Un mandat de shérif ?

Un nouveau décret autorise les maires à avoir accès
à un outil de fichage des élèves de primaire et de leurs parents, au nom de « la prévention de la délinquance ».

Claude-Marie Vadrot  • 13 mars 2008 abonné·es

La panoplie des maires désireux de se transformer en shérifs et de contrôler par fichage leurs administrés de tous âges vient de s’enrichir d’un décret publié discrètement au Journal officiel du 15 février. Un cadeau préélectoral pour lequel, avant le deuxième tour, les électeurs devront demander des comptes et des précisions, les élus de gauche étant parfois autant tentés que leurs collègues de droite d’accroître leurs « connaissances » des habitants d’une commune. Ce fichier préprintannier leur permettra de prendre des « mesures à caractère social ou éducatif dans le cadre des compétences qui leur sont conférées » . Découlant de la loi dite de « prévention de la délinquance », il vient compléter le dispositif qui, depuis 2002, et sous la direction vigilante d’un ministre de l’Intérieur devenu président de la République, a patiemment et plus ou moins clandestinement transformé les maires en auxiliaires de police et de la répression sociale. Notamment pour les populations les plus fragiles, les étrangers et les sans-papiers. Mais plus largement pour tout monde.

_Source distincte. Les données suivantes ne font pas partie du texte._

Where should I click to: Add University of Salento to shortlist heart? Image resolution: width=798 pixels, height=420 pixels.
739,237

Comme l’ont expliqué voici quelques jours à Pau les enseignants et militants du Collectif 64 « Non à la base élèves », ce décret vient à point nommé autoriser les élus à utiliser le dispositif en cours de fichage systématique des élèves de primaire et de maternelle. Dispositif qu’un nombre grandissant d’associations, dont la Ligue des droits de l’homme, ne cesse de vouloir bloquer. C’est en 2004 que le ministère de l’Éducation nationale a ordonné la mise en place, dans chaque école, de cet instrument de fichage dont les données devraient être centralisées au niveau national d’ici à 2009, et partagées entre les écoles, la mairie et les administrations qui le souhaiteront. Dans cette « base » (d’où l’appellation « base élève »), figureront le suivi médical, le profil psychologique, les réussites ou échecs des enfants, leur situation familiale, le relevé de leurs absences et leurs habitudes alimentaires, et tout leur cursus scolaire.

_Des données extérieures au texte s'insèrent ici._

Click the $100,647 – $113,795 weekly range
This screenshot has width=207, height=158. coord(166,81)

Dans le département des Pyrénées-Atlantiques, où la FSU, le Sgen-CFDT, le Mrap, la FCPE, RESF et la Ligue des droits de l’homme se sont battus victorieusement ­ et avec d’autres département ­ pour que certains éléments trop personnels ou sensibles soient retirés de la « base », un tiers des écoles a plus ou moins déjà alimenté ce fichier. Souvent sans que les parents soient avertis que les fiches qu’ils remplissaient au moment de l’inscription à l’école serviraient à alimenter un fichier plus large. C’est-à-dire qu’ils n’ont pas bénéficié du moindre droit d’accès et de rectification prévu par les articles 39 et 40 de la loi Informatique et Libertés. Ce que les parents ignorent aussi souvent, c’est que, désormais, chaque enfant sera doté d’un numéro d’identification nationale. Lequel suivra un jour les enfants dans le secondaire, dans les lycées professionnels, dans les IUT et à l’université. De quoi organiser une discrimination permanente à partir du profilage de la scolarité et des attitudes établi par ce fichier.

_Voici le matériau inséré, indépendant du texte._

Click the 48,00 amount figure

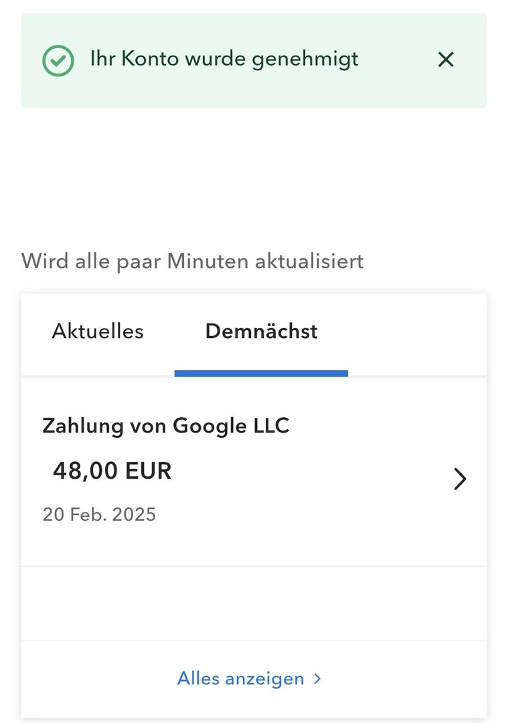(82, 471)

Dernier cadeau de l’ex-ministre de l’Intérieur, avec l’accord du ministère de l’Éducation nationale et du ministère des Affaires sociales : depuis le 15 février, une nouvelle clause autorise les maires à avoir accès à ce fichier, notamment pour la partie concernant les absences scolaires, l’irrégularité de la scolarité et le suivi psychologique. Chaque élu aura ainsi accès, toujours au nom de « la prévention de la délinquance », à tous les détails sur le comportement des élèves et de leurs parents. D’après le décret, ce fichier s’appelle « Traitement automatisé relatif au recensement des enfants soumis à l’obligation scolaire et à l’amélioration du suivi de l’assiduité ». Derrière les nouvelles compétences qu’il offre aux maires, se cache surtout un nouvel instrument de surveillance du versement des aides sociales.

Au-delà du maire, l’autorisation de consulter ce fichier devrait s’étendre aux élus que l’édile désignera, aux agents communaux, au président du conseil général et à ses conseillers, aux agents de la caisse des écoles, à l’inspecteur d’académie ou à ses représentants… Beaucoup d’indiscrets potentiels.